Assigned task:
Copy word for word the lines from the start of the records through the line that contains "India vs Pakistan (471, 1693)", both included.

Task data:
---
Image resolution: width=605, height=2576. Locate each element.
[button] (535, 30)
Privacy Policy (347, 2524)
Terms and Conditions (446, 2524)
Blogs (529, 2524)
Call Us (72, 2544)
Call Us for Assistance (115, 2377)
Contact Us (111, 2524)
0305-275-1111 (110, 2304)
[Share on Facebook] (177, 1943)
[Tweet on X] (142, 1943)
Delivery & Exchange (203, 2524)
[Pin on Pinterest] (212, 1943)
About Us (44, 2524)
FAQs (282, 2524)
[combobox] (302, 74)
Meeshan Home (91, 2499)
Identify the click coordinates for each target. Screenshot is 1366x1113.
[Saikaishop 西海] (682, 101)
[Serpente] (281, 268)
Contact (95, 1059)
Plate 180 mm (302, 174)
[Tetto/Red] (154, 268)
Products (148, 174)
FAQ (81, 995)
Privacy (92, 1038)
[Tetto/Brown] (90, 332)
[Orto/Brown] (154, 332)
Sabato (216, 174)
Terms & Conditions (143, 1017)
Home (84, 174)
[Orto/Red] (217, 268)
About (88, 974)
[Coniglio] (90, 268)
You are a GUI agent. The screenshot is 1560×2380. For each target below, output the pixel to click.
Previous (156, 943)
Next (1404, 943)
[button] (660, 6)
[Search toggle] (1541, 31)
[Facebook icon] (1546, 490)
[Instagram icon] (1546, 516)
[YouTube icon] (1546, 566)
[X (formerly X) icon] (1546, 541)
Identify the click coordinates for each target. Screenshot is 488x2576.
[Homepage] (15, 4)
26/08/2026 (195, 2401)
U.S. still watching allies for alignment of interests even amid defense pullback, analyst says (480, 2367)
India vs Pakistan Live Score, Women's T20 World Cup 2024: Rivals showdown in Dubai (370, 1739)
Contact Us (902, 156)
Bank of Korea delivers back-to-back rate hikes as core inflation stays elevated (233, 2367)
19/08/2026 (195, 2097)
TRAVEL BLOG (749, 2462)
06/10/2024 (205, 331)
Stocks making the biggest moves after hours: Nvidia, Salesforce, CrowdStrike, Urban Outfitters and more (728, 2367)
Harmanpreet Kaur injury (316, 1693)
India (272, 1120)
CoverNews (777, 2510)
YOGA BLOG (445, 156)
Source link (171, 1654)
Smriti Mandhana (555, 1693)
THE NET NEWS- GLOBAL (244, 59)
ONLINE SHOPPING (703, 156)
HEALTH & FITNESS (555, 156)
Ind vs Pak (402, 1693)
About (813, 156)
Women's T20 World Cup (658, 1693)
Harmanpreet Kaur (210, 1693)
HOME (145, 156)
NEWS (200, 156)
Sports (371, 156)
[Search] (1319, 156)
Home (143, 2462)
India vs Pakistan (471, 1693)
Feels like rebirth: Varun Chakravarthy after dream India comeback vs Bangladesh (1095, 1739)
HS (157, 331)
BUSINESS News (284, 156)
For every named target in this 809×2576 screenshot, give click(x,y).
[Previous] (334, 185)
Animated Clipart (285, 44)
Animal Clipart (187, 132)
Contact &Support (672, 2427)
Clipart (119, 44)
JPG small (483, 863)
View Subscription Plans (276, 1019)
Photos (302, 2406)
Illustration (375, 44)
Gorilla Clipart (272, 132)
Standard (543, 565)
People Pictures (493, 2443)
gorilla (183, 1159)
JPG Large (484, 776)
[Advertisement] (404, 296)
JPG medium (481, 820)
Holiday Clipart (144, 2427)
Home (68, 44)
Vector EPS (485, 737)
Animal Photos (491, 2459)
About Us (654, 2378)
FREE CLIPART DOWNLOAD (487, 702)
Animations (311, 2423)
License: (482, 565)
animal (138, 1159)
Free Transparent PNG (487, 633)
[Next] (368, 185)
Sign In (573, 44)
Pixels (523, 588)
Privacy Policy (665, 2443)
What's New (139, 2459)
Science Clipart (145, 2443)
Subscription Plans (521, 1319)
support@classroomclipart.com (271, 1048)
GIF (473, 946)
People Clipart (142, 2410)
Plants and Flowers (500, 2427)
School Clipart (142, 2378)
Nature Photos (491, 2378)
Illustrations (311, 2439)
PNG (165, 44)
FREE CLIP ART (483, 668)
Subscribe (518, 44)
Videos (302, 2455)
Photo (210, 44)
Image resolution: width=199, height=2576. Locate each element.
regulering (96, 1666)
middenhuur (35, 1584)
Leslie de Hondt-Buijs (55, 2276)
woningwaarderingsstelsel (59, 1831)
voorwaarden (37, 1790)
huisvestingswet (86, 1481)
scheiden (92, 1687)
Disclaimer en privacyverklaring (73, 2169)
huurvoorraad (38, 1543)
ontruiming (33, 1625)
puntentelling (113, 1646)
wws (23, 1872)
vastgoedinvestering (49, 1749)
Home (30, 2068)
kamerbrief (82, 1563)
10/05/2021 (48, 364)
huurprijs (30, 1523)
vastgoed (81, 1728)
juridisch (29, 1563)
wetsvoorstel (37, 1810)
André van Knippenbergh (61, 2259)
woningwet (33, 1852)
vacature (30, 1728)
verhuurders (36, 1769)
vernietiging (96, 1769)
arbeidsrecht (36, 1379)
---
Solution for this problem:
Image resolution: width=605, height=2576. Locate each element.
[button] (535, 30)
Privacy Policy (347, 2524)
Terms and Conditions (446, 2524)
Blogs (529, 2524)
Call Us (72, 2544)
Call Us for Assistance (115, 2377)
Contact Us (111, 2524)
0305-275-1111 (110, 2304)
[Share on Facebook] (177, 1943)
[Tweet on X] (142, 1943)
Delivery & Exchange (203, 2524)
[Pin on Pinterest] (212, 1943)
About Us (44, 2524)
FAQs (282, 2524)
[combobox] (302, 74)
Meeshan Home (91, 2499)
Identify the click coordinates for each target. Screenshot is 1366x1113.
[Saikaishop 西海] (682, 101)
[Serpente] (281, 268)
Contact (95, 1059)
Plate 180 mm (302, 174)
[Tetto/Red] (154, 268)
Products (148, 174)
FAQ (81, 995)
Privacy (92, 1038)
[Tetto/Brown] (90, 332)
[Orto/Brown] (154, 332)
Sabato (216, 174)
Terms & Conditions (143, 1017)
Home (84, 174)
[Orto/Red] (217, 268)
About (88, 974)
[Coniglio] (90, 268)
You are a GUI agent. The screenshot is 1560×2380. For each target below, output the pixel to click.
Previous (156, 943)
Next (1404, 943)
[button] (660, 6)
[Search toggle] (1541, 31)
[Facebook icon] (1546, 490)
[Instagram icon] (1546, 516)
[YouTube icon] (1546, 566)
[X (formerly X) icon] (1546, 541)
Identify the click coordinates for each target. Screenshot is 488x2576.
[Homepage] (15, 4)
26/08/2026 (195, 2401)
U.S. still watching allies for alignment of interests even amid defense pullback, analyst says (480, 2367)
India vs Pakistan Live Score, Women's T20 World Cup 2024: Rivals showdown in Dubai (370, 1739)
Contact Us (902, 156)
Bank of Korea delivers back-to-back rate hikes as core inflation stays elevated (233, 2367)
19/08/2026 (195, 2097)
TRAVEL BLOG (749, 2462)
06/10/2024 (205, 331)
Stocks making the biggest moves after hours: Nvidia, Salesforce, CrowdStrike, Urban Outfitters and more (728, 2367)
Harmanpreet Kaur injury (316, 1693)
India (272, 1120)
CoverNews (777, 2510)
YOGA BLOG (445, 156)
Source link (171, 1654)
Smriti Mandhana (555, 1693)
THE NET NEWS- GLOBAL (244, 59)
ONLINE SHOPPING (703, 156)
HEALTH & FITNESS (555, 156)
Ind vs Pak (402, 1693)
About (813, 156)
Women's T20 World Cup (658, 1693)
Harmanpreet Kaur (210, 1693)
HOME (145, 156)
NEWS (200, 156)
Sports (371, 156)
[Search] (1319, 156)
Home (143, 2462)
India vs Pakistan (471, 1693)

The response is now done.